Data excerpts

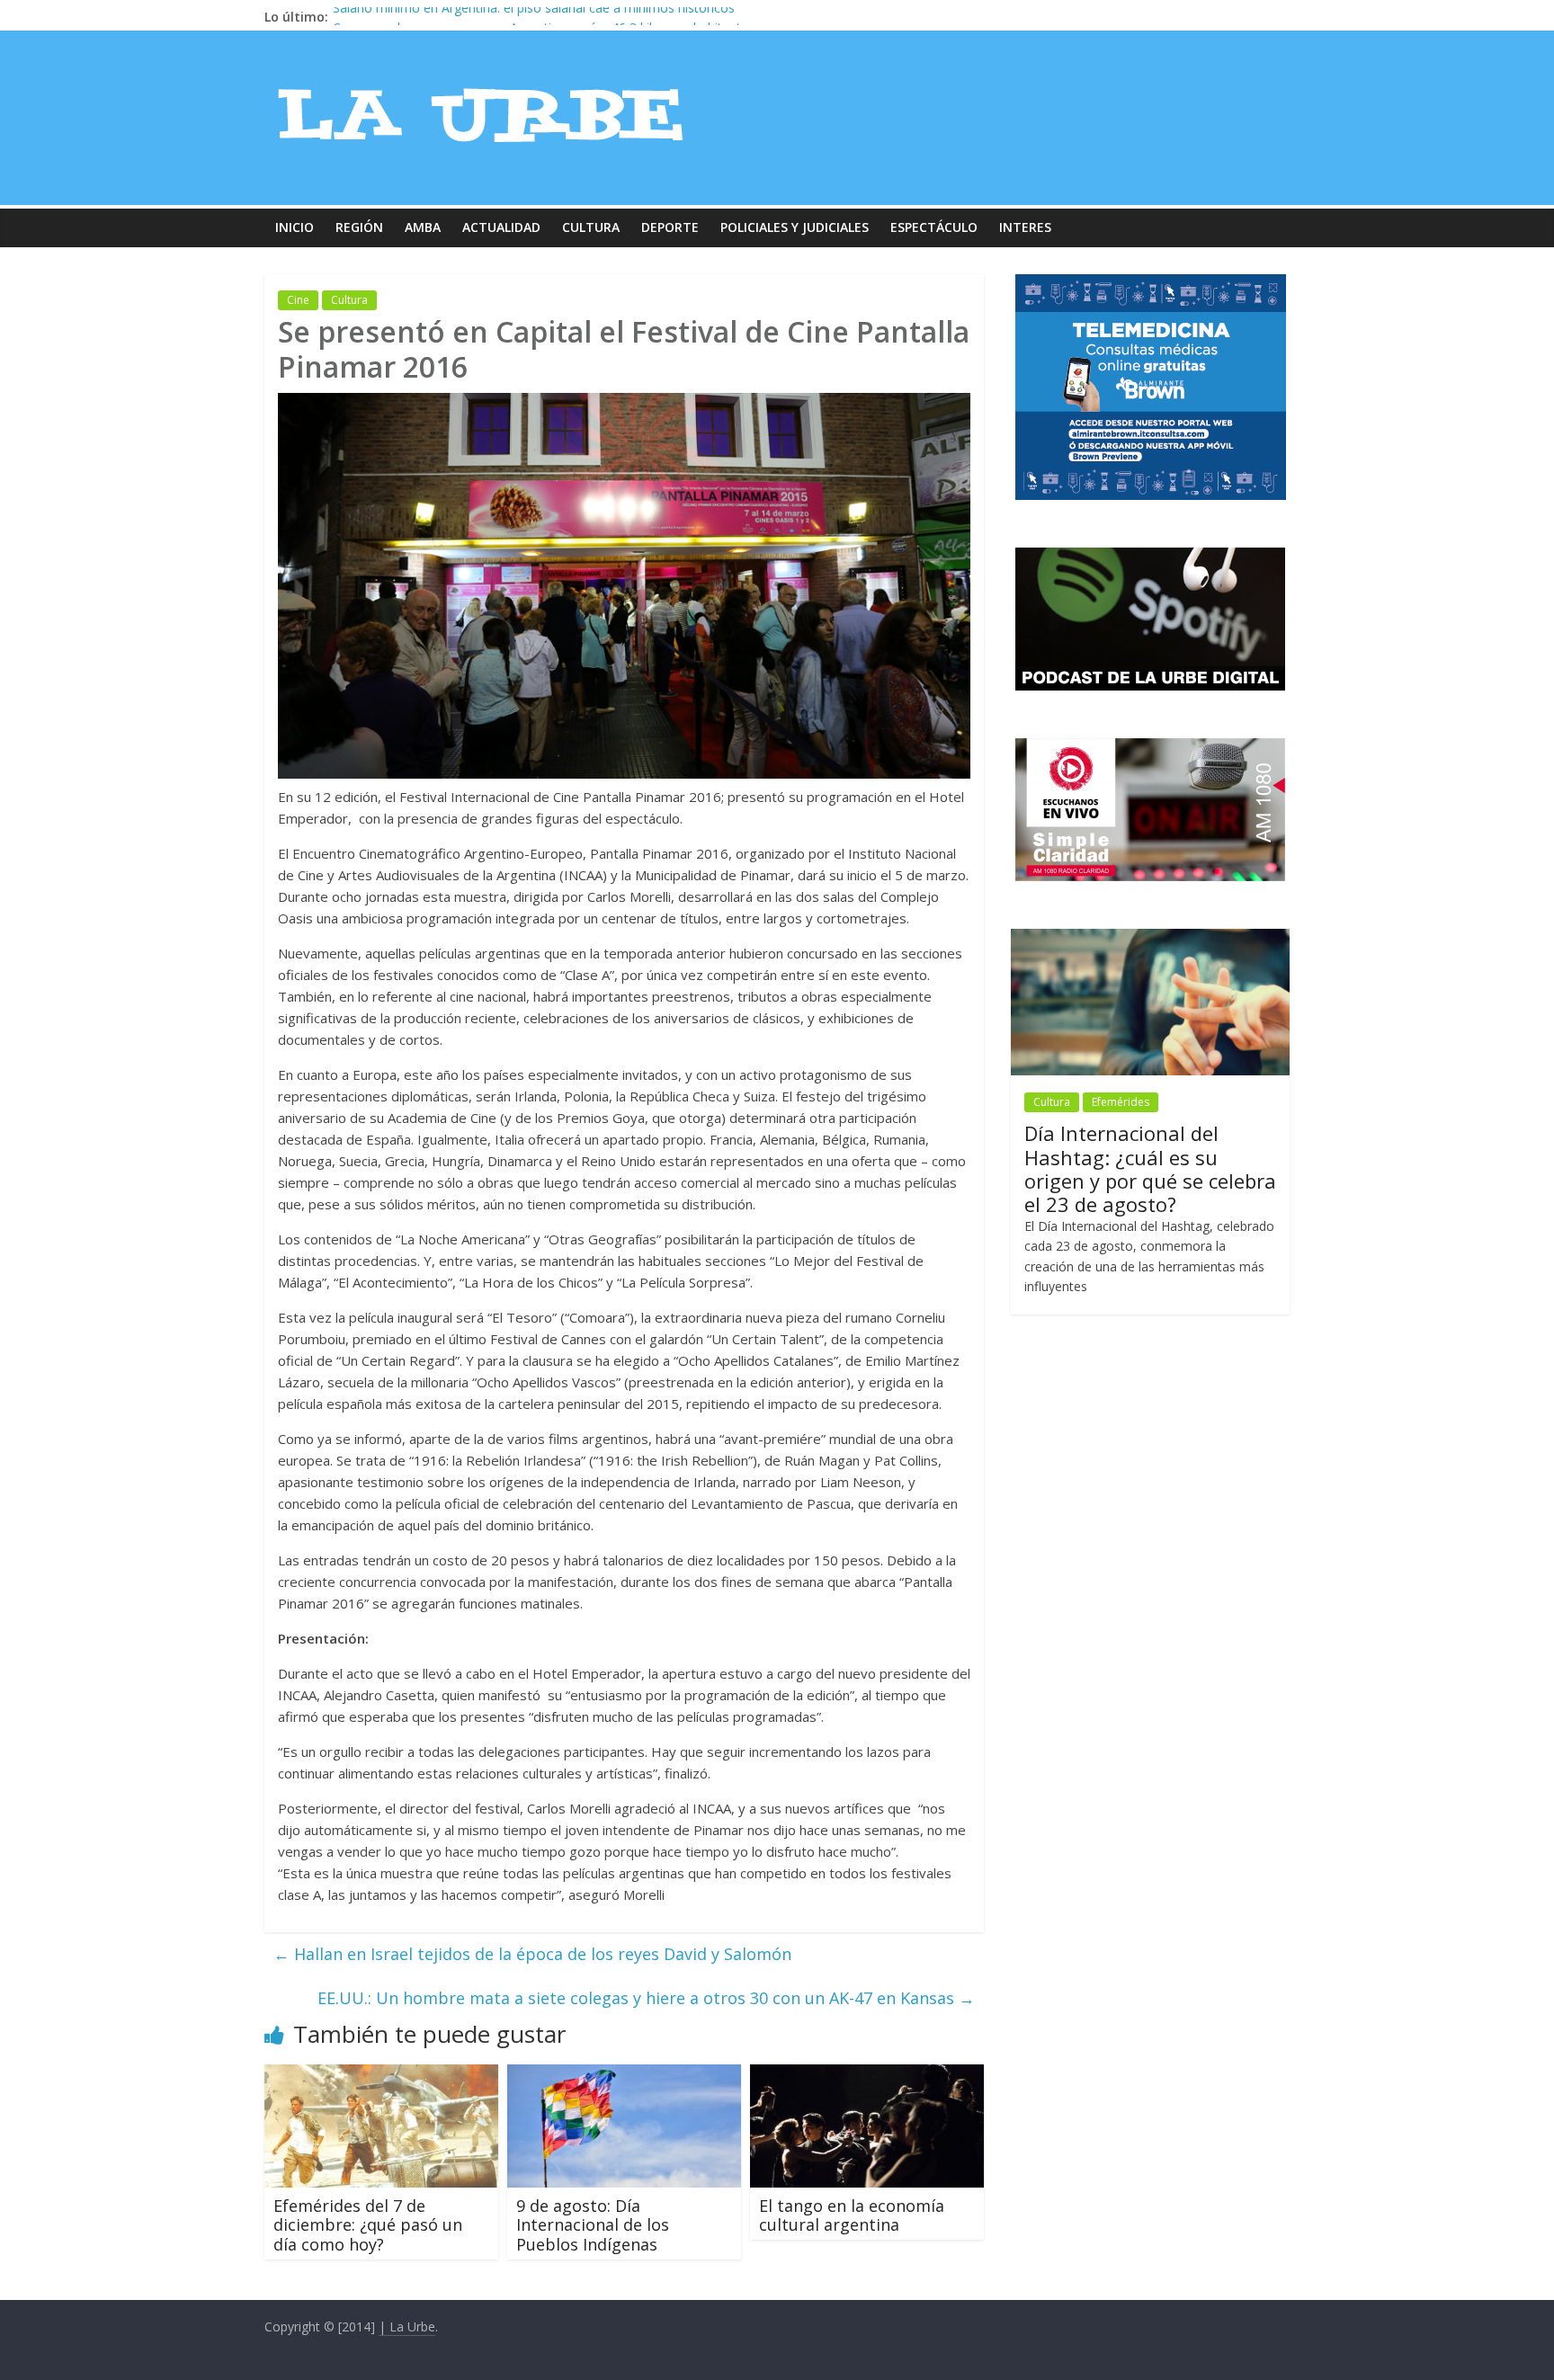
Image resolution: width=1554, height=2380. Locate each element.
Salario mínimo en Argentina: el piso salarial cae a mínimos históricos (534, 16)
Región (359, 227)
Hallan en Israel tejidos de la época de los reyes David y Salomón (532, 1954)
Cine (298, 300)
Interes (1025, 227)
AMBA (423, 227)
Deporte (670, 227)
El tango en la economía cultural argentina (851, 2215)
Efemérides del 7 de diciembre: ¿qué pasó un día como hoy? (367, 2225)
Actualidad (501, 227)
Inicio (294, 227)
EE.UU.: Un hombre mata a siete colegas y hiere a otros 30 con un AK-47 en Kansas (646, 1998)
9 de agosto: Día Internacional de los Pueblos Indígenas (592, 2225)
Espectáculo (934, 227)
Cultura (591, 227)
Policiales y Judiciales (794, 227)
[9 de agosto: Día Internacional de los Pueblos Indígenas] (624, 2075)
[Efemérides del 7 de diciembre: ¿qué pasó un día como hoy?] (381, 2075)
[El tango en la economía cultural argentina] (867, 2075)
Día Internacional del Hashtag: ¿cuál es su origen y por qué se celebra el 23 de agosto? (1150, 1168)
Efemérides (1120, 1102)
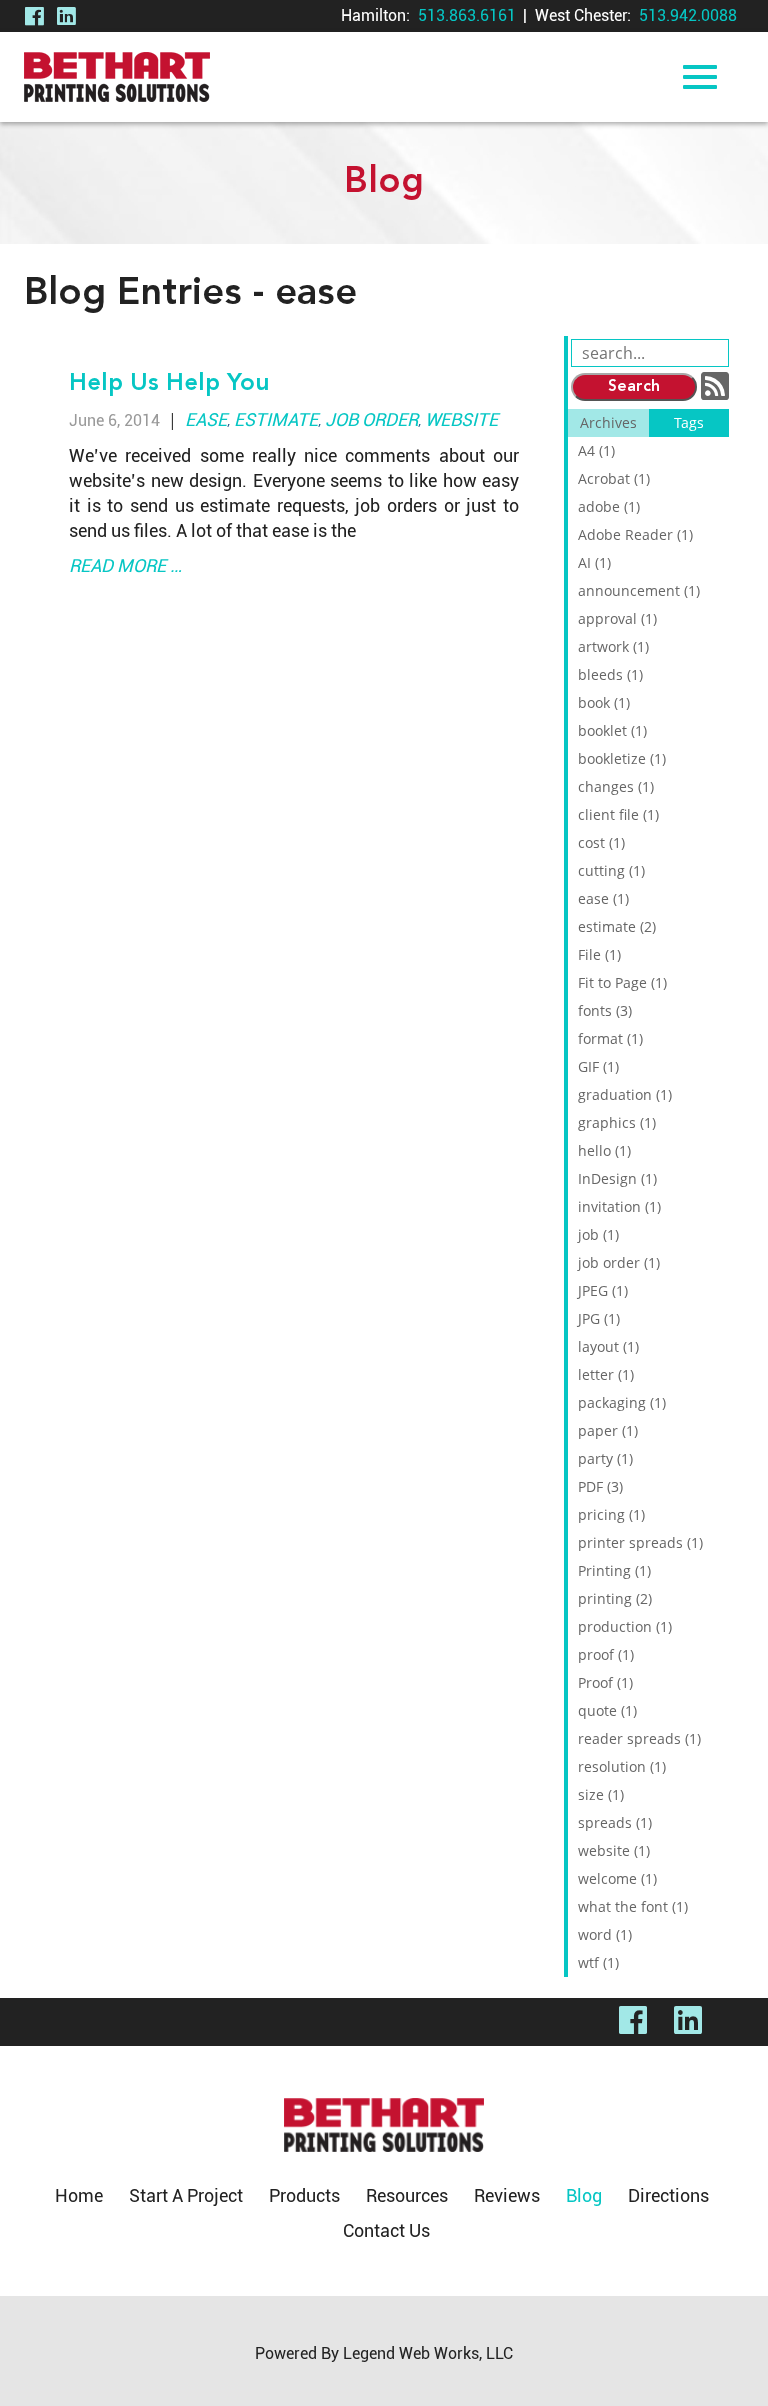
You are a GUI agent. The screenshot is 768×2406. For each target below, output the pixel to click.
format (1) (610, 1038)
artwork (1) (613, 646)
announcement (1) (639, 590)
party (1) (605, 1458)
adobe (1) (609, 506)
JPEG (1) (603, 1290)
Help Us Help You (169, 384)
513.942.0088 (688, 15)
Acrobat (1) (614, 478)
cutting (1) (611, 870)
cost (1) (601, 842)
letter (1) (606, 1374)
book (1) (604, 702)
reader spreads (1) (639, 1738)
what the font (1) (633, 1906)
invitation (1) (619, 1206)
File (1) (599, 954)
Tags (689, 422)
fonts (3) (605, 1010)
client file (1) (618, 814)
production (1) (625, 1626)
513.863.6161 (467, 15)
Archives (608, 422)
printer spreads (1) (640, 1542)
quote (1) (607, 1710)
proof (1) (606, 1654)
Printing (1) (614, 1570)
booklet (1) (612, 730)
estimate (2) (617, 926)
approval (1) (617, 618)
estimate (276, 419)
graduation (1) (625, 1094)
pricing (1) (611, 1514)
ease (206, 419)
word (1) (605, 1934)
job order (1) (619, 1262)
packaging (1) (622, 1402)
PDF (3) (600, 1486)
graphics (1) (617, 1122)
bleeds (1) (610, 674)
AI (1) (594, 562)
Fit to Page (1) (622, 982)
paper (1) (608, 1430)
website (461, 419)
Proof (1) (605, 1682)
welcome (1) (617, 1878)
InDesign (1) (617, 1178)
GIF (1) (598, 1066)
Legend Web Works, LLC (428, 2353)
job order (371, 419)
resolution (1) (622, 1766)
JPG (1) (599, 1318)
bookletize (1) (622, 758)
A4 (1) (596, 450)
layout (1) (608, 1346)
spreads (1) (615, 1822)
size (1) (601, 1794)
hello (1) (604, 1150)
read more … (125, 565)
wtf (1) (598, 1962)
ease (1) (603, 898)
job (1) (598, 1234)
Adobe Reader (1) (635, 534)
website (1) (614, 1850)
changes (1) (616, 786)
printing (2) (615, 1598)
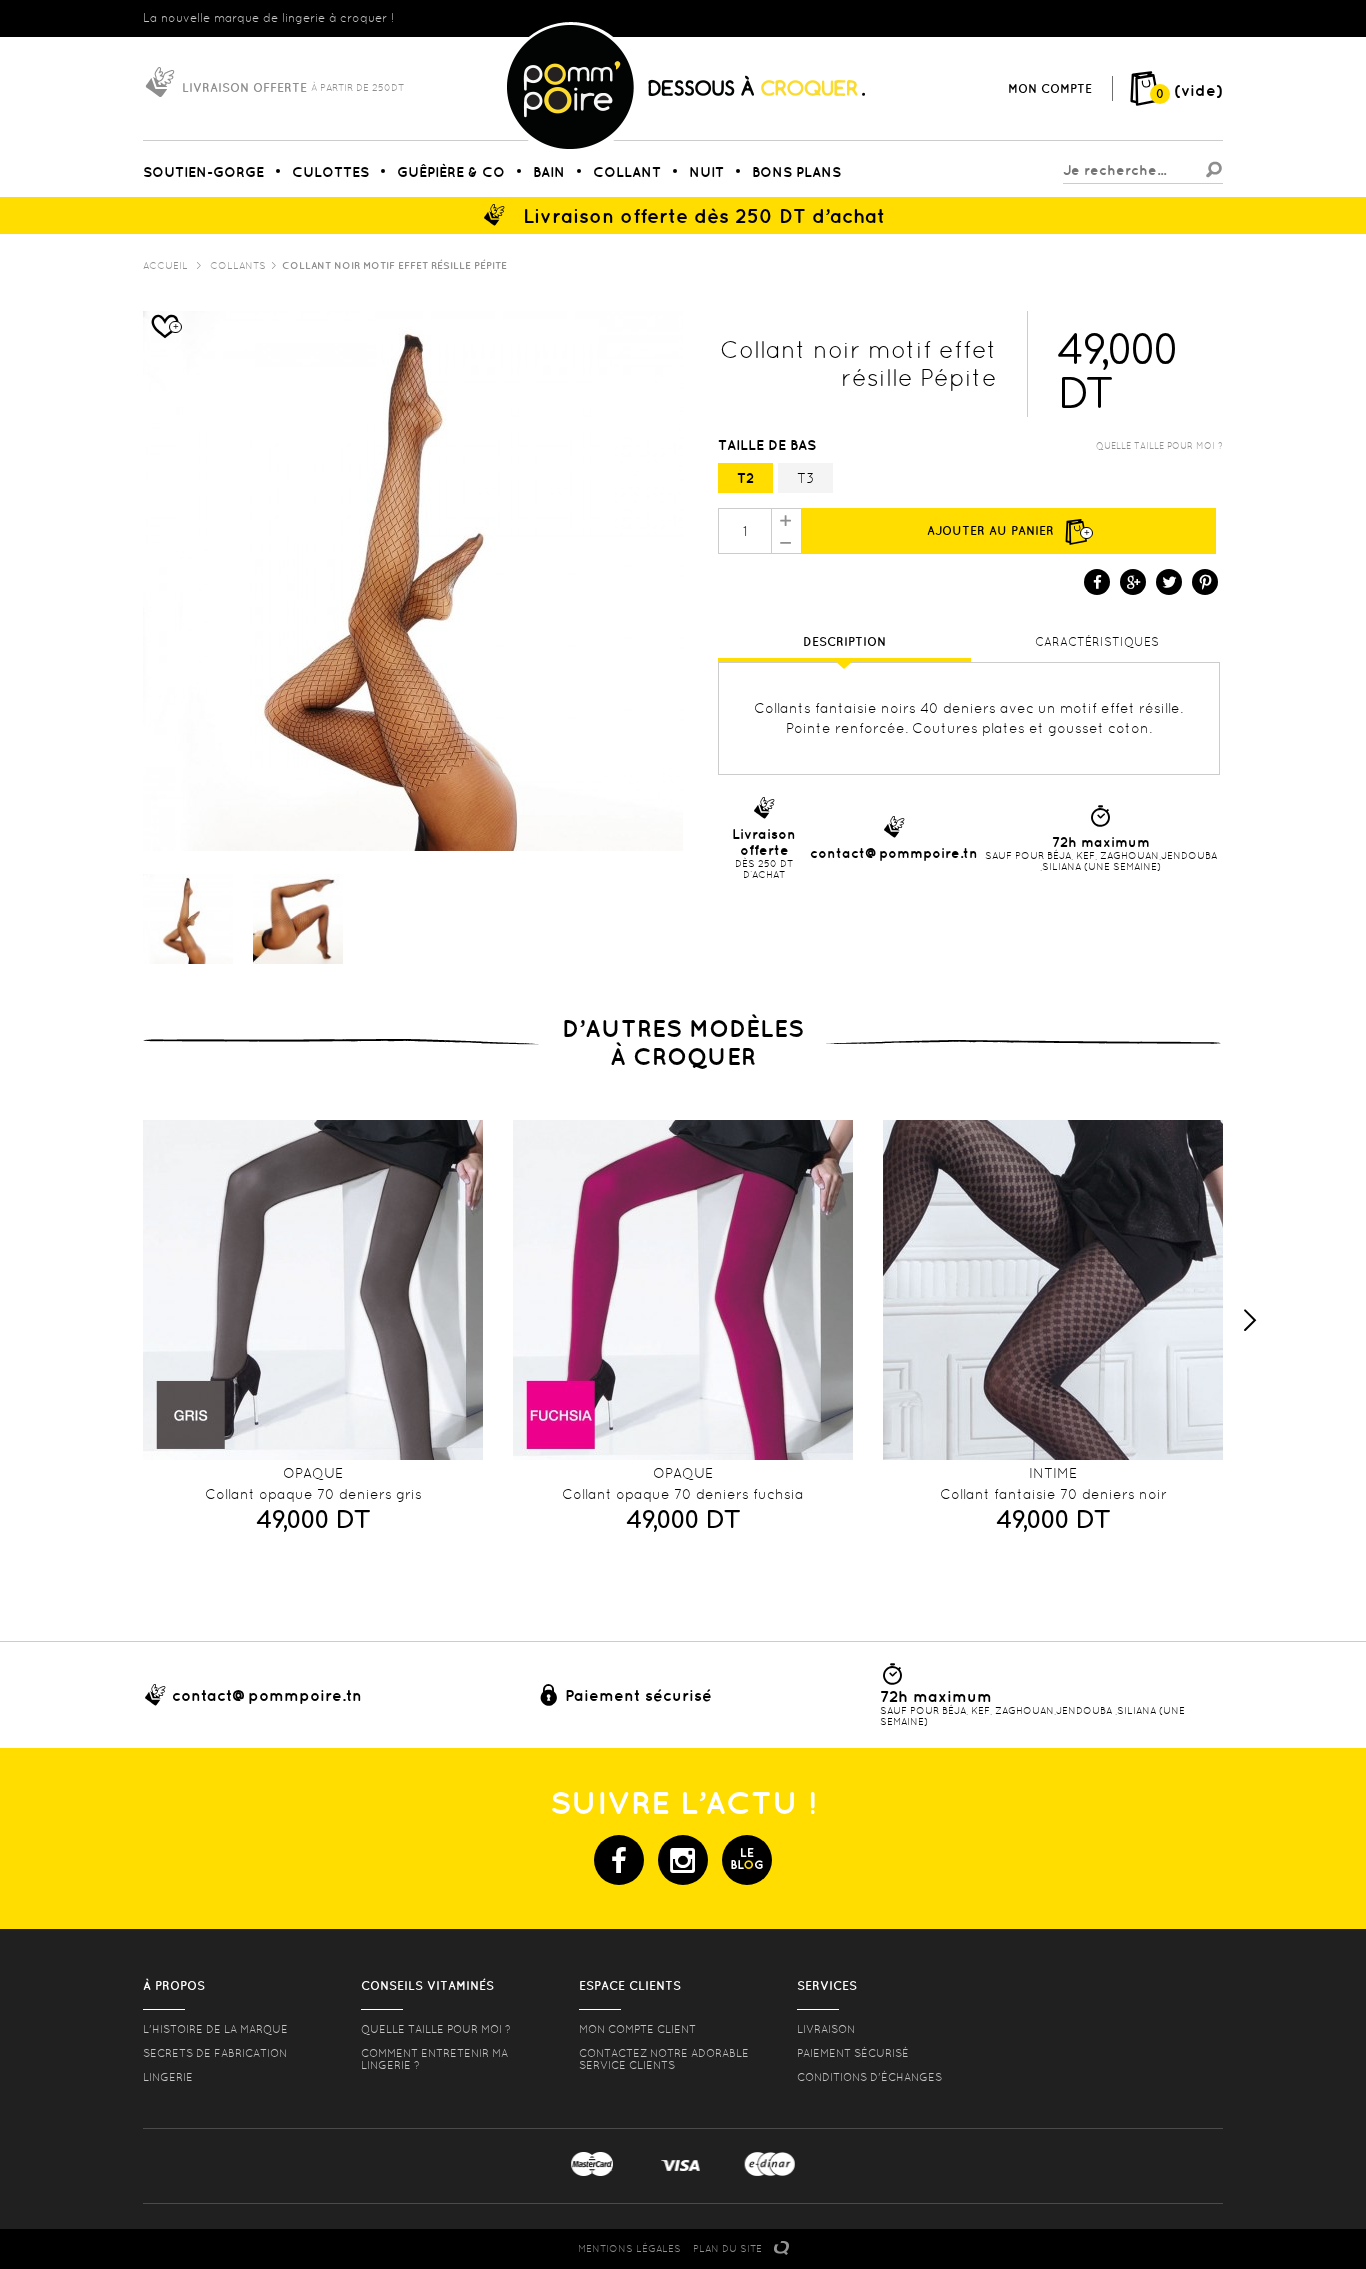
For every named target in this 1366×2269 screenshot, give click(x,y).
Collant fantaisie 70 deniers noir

## [Work instruction]
Every line of the records containing the word "cultural" must appear in the answer.

## [Task output]
El tango en la economía cultural argentina (851, 2215)
[El tango en la economía cultural argentina] (867, 2075)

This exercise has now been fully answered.